___ SOURCE MATERIAL

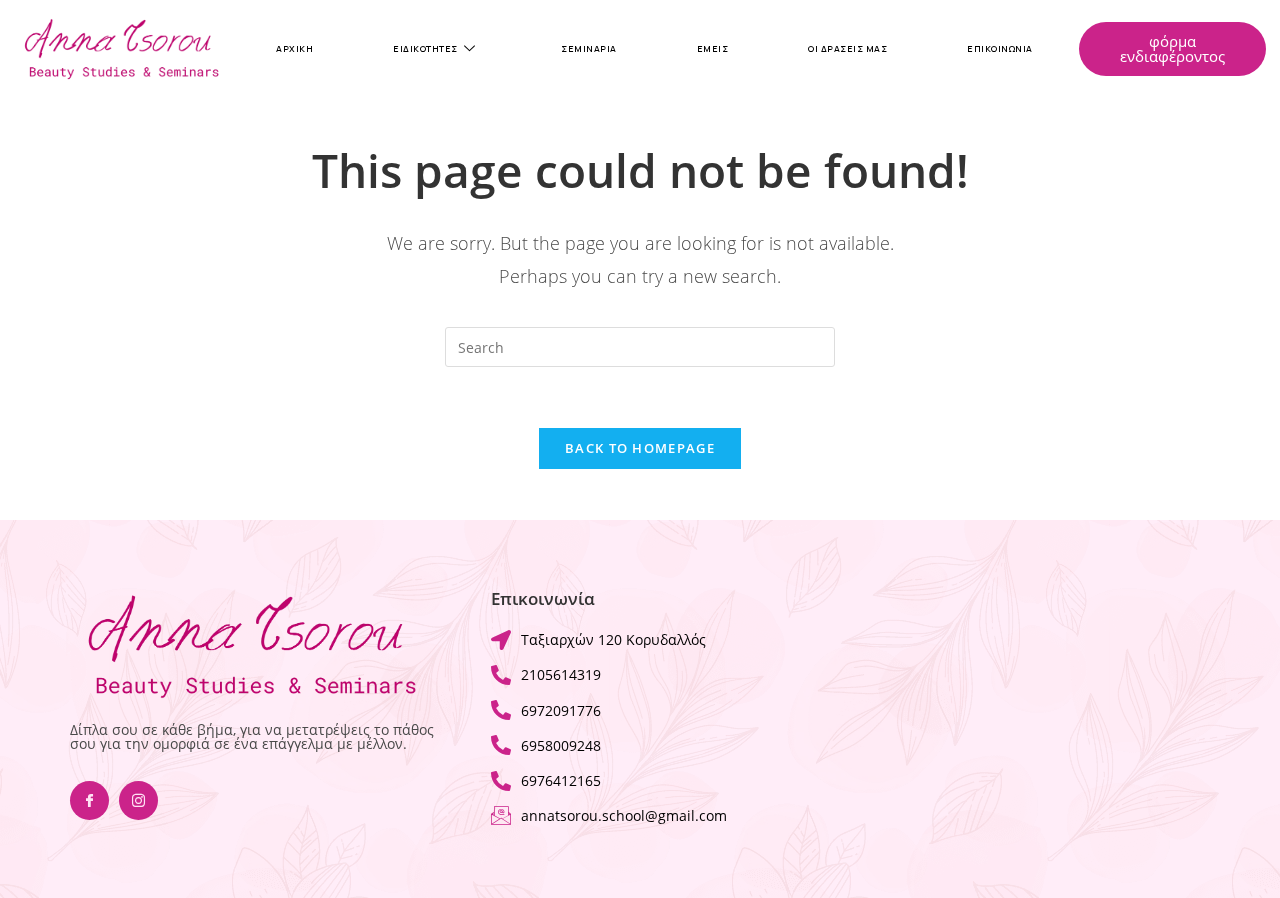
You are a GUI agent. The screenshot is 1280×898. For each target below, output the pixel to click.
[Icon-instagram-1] (138, 800)
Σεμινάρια (589, 49)
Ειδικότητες (425, 49)
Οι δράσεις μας (847, 49)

______

● **TASK OBJECTIVE**
Please restate the data word for word, leaving out any picture it holds.

● **SOLUTION TO THIS TASK**
You are a GUI agent. The screenshot is 1280×898. For each target below, output the pixel to click.
[Icon-instagram-1] (138, 800)
Σεμινάρια (589, 49)
Ειδικότητες (425, 49)
Οι δράσεις μας (847, 49)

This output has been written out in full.